◆ **Requirement**
Reformat the lines below as a Markdown table with the columns Row and Line, numbering each row and leaving out the blank lines.

◆ **Entries supplied**
<<<<

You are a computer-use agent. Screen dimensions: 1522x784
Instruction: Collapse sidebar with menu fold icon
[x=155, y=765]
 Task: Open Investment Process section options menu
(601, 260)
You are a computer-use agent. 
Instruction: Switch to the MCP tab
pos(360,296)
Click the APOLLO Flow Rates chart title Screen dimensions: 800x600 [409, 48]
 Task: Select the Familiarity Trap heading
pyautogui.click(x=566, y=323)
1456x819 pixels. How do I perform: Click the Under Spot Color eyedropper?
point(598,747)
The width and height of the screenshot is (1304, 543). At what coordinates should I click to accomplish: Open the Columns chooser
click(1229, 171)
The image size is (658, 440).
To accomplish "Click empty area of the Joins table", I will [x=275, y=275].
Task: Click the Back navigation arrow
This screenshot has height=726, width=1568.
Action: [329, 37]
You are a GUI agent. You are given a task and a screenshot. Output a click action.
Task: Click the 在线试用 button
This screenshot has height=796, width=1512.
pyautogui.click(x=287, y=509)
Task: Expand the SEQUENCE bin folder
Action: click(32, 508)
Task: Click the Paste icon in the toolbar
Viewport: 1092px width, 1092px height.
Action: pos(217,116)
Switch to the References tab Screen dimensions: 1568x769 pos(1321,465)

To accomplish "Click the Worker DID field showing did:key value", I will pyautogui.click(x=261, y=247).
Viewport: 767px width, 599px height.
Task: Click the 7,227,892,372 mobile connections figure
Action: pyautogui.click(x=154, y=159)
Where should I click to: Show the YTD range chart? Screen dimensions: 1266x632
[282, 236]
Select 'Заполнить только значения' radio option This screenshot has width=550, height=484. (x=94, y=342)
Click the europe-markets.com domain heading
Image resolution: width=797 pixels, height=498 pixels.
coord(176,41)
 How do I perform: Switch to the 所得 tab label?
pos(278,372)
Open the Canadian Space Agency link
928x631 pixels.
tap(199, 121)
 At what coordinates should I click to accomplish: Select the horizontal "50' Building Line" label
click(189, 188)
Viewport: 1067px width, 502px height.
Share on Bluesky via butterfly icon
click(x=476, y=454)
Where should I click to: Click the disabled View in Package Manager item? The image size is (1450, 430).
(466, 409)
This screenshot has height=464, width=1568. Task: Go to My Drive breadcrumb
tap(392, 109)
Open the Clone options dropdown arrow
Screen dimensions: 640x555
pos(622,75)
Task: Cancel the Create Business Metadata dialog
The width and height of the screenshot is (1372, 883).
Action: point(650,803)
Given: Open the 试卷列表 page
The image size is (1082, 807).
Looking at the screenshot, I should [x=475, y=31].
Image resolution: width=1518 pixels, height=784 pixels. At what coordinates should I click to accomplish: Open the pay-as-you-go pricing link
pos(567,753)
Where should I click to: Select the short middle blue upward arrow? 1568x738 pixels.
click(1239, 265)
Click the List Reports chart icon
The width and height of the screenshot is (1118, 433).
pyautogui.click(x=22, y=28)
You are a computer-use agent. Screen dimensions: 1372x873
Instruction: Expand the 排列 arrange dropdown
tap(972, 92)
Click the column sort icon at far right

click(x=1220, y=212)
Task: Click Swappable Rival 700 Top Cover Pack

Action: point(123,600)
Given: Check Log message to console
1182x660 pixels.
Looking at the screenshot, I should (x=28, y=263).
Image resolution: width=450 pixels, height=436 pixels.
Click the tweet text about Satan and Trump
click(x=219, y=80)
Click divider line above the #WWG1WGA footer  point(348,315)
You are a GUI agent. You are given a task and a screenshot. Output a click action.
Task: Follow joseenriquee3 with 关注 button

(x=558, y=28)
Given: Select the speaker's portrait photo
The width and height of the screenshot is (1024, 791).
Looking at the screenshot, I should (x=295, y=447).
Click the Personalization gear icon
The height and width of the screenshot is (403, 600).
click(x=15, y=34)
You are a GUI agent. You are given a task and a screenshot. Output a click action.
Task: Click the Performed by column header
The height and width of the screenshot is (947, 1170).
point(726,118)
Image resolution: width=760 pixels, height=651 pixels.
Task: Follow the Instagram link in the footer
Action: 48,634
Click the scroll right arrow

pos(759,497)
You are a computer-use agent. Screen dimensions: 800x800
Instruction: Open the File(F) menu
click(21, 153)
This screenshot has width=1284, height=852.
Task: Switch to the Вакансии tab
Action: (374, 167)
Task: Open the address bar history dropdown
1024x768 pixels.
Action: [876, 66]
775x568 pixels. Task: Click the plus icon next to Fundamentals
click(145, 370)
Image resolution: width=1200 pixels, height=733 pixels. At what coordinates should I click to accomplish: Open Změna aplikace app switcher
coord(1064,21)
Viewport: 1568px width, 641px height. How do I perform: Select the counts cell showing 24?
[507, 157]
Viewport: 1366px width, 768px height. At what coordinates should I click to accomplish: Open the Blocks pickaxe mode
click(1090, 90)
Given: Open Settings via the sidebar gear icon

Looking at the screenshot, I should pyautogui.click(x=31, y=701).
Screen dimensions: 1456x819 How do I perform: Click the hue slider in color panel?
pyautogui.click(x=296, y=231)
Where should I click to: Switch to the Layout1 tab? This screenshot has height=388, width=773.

>>>>

◆ **Result for this exercise**
| Row | Line |
|---|---|
| 1 | You are a computer-use agent. Screen dimensions: 1522x784 |
| 2 | Instruction: Collapse sidebar with menu fold icon |
| 3 | [x=155, y=765] |
| 4 |  Task: Open Investment Process section options menu |
| 5 | (601, 260) |
| 6 | You are a computer-use agent.  |
| 7 | Instruction: Switch to the MCP tab |
| 8 | pos(360,296) |
| 9 | Click the APOLLO Flow Rates chart title Screen dimensions: 800x600 [409, 48] |
| 10 |  Task: Select the Familiarity Trap heading |
| 11 | pyautogui.click(x=566, y=323) |
| 12 | 1456x819 pixels. How do I perform: Click the Under Spot Color eyedropper? |
| 13 | point(598,747) |
| 14 | The width and height of the screenshot is (1304, 543). At what coordinates should I click to accomplish: Open the Columns chooser |
| 15 | click(1229, 171) |
| 16 | The image size is (658, 440). |
| 17 | To accomplish "Click empty area of the Joins table", I will [x=275, y=275]. |
| 18 | Task: Click the Back navigation arrow |
| 19 | This screenshot has height=726, width=1568. |
| 20 | Action: [329, 37] |
| 21 | You are a GUI agent. You are given a task and a screenshot. Output a click action. |
| 22 | Task: Click the 在线试用 button |
| 23 | This screenshot has height=796, width=1512. |
| 24 | pyautogui.click(x=287, y=509) |
| 25 | Task: Expand the SEQUENCE bin folder |
| 26 | Action: click(32, 508) |
| 27 | Task: Click the Paste icon in the toolbar |
| 28 | Viewport: 1092px width, 1092px height. |
| 29 | Action: pos(217,116) |
| 30 | Switch to the References tab Screen dimensions: 1568x769 pos(1321,465) |
| 31 | To accomplish "Click the Worker DID field showing did:key value", I will pyautogui.click(x=261, y=247). |
| 32 | Viewport: 767px width, 599px height. |
| 33 | Task: Click the 7,227,892,372 mobile connections figure |
| 34 | Action: pyautogui.click(x=154, y=159) |
| 35 | Where should I click to: Show the YTD range chart? Screen dimensions: 1266x632 |
| 36 | [282, 236] |
| 37 | Select 'Заполнить только значения' radio option This screenshot has width=550, height=484. (x=94, y=342) |
| 38 | Click the europe-markets.com domain heading |
| 39 | Image resolution: width=797 pixels, height=498 pixels. |
| 40 | coord(176,41) |
| 41 |  How do I perform: Switch to the 所得 tab label? |
| 42 | pos(278,372) |
| 43 | Open the Canadian Space Agency link |
| 44 | 928x631 pixels. |
| 45 | tap(199, 121) |
| 46 |  At what coordinates should I click to accomplish: Select the horizontal "50' Building Line" label |
| 47 | click(189, 188) |
| 48 | Viewport: 1067px width, 502px height. |
| 49 | Share on Bluesky via butterfly icon |
| 50 | click(x=476, y=454) |
| 51 | Where should I click to: Click the disabled View in Package Manager item? The image size is (1450, 430). |
| 52 | (466, 409) |
| 53 | This screenshot has height=464, width=1568. Task: Go to My Drive breadcrumb |
| 54 | tap(392, 109) |
| 55 | Open the Clone options dropdown arrow |
| 56 | Screen dimensions: 640x555 |
| 57 | pos(622,75) |
| 58 | Task: Cancel the Create Business Metadata dialog |
| 59 | The width and height of the screenshot is (1372, 883). |
| 60 | Action: point(650,803) |
| 61 | Given: Open the 试卷列表 page |
| 62 | The image size is (1082, 807). |
| 63 | Looking at the screenshot, I should [x=475, y=31]. |
| 64 | Image resolution: width=1518 pixels, height=784 pixels. At what coordinates should I click to accomplish: Open the pay-as-you-go pricing link |
| 65 | pos(567,753) |
| 66 | Where should I click to: Select the short middle blue upward arrow? 1568x738 pixels. |
| 67 | click(1239, 265) |
| 68 | Click the List Reports chart icon |
| 69 | The width and height of the screenshot is (1118, 433). |
| 70 | pyautogui.click(x=22, y=28) |
| 71 | You are a computer-use agent. Screen dimensions: 1372x873 |
| 72 | Instruction: Expand the 排列 arrange dropdown |
| 73 | tap(972, 92) |
| 74 | Click the column sort icon at far right |
| 75 | click(x=1220, y=212) |
| 76 | Task: Click Swappable Rival 700 Top Cover Pack |
| 77 | Action: point(123,600) |
| 78 | Given: Check Log message to console |
| 79 | 1182x660 pixels. |
| 80 | Looking at the screenshot, I should (x=28, y=263). |
| 81 | Image resolution: width=450 pixels, height=436 pixels. |
| 82 | Click the tweet text about Satan and Trump |
| 83 | click(x=219, y=80) |
| 84 | Click divider line above the #WWG1WGA footer  point(348,315) |
| 85 | You are a GUI agent. You are given a task and a screenshot. Output a click action. |
| 86 | Task: Follow joseenriquee3 with 关注 button |
| 87 | (x=558, y=28) |
| 88 | Given: Select the speaker's portrait photo |
| 89 | The width and height of the screenshot is (1024, 791). |
| 90 | Looking at the screenshot, I should (x=295, y=447). |
| 91 | Click the Personalization gear icon |
| 92 | The height and width of the screenshot is (403, 600). |
| 93 | click(x=15, y=34) |
| 94 | You are a GUI agent. You are given a task and a screenshot. Output a click action. |
| 95 | Task: Click the Performed by column header |
| 96 | The height and width of the screenshot is (947, 1170). |
| 97 | point(726,118) |
| 98 | Image resolution: width=760 pixels, height=651 pixels. |
| 99 | Task: Follow the Instagram link in the footer |
| 100 | Action: 48,634 |
| 101 | Click the scroll right arrow |
| 102 | pos(759,497) |
| 103 | You are a computer-use agent. Screen dimensions: 800x800 |
| 104 | Instruction: Open the File(F) menu |
| 105 | click(21, 153) |
| 106 | This screenshot has width=1284, height=852. |
| 107 | Task: Switch to the Вакансии tab |
| 108 | Action: (374, 167) |
| 109 | Task: Open the address bar history dropdown |
| 110 | 1024x768 pixels. |
| 111 | Action: [876, 66] |
| 112 | 775x568 pixels. Task: Click the plus icon next to Fundamentals |
| 113 | click(145, 370) |
| 114 | Image resolution: width=1200 pixels, height=733 pixels. At what coordinates should I click to accomplish: Open Změna aplikace app switcher |
| 115 | coord(1064,21) |
| 116 | Viewport: 1568px width, 641px height. How do I perform: Select the counts cell showing 24? |
| 117 | [507, 157] |
| 118 | Viewport: 1366px width, 768px height. At what coordinates should I click to accomplish: Open the Blocks pickaxe mode |
| 119 | click(1090, 90) |
| 120 | Given: Open Settings via the sidebar gear icon |
| 121 | Looking at the screenshot, I should pyautogui.click(x=31, y=701). |
| 122 | Screen dimensions: 1456x819 How do I perform: Click the hue slider in color panel? |
| 123 | pyautogui.click(x=296, y=231) |
| 124 | Where should I click to: Switch to the Layout1 tab? This screenshot has height=388, width=773. |